Nein, kein guter Vergleich. Primeval hat nen kleineres Budget (wenn auch für TV nicht schlecht; ~6 Mio. Pfund für die erste Staffel z.b.) und schaut dafür ganz gut aus als TV Produktion, aber Tiere/Echsen was auch immer, sehen einfach heute in Kinoproduktionen deutlich besser aus.


----------



## sauerlandboy79 (28. Mai 2013)

Der erste Film, welchen ich zweimal im Kino besucht habe.
Was mich persönlich am meisten begeistert hat (und noch heute tut) sind eigentlich nicht die CGIs, sondern die Soundkulisse. Allein das brachiale Geschrei des T-Rex... Woahhhh, als ich letztens die DVD eingelegt und die Soundbar entsprechend laut eingestellt hatte, dachte ich, die Echse läuft mir durchs Wohnzimmer.


----------



## TheClayAllison (28. Mai 2013)

sauerlandboy79 schrieb:


> Der erste Film, welchen ich zweimal im Kino besucht habe.
> Was mich persönlich am meisten begeistert hat (und noch heute tut) sind eigentlich nicht die CGIs, sondern die Soundkulisse.

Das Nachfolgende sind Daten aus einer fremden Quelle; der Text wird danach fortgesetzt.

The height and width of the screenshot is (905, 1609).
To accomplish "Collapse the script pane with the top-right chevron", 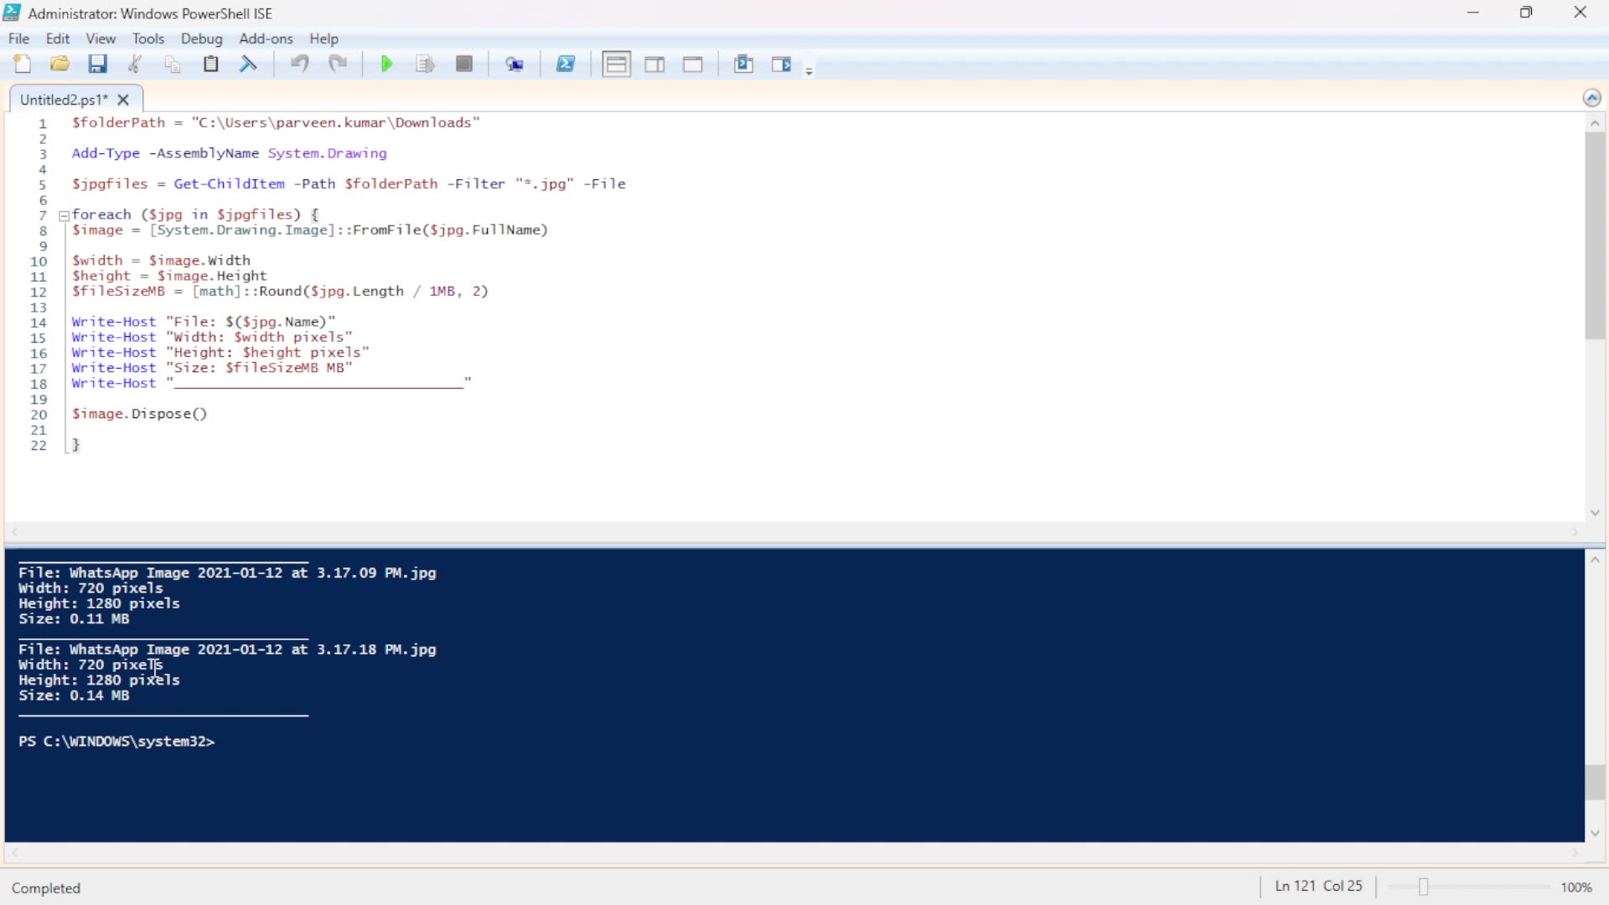I will pyautogui.click(x=1592, y=97).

Allein das brachiale Geschrei des T-Rex... Woahhhh, als ich letztens die DVD eingelegt und die Soundbar entsprechend laut eingestellt hatte, dachte ich, die Echse läuft mir durchs Wohnzimmer.


 
Genau mein Reden! Die Soundkulisse war von Anfang bis Ende überwältigend. Also ein Surround System ist auf jeden Fall Pflicht um in den Genuß dieser einmaligen Kulisse einzutauchen


----------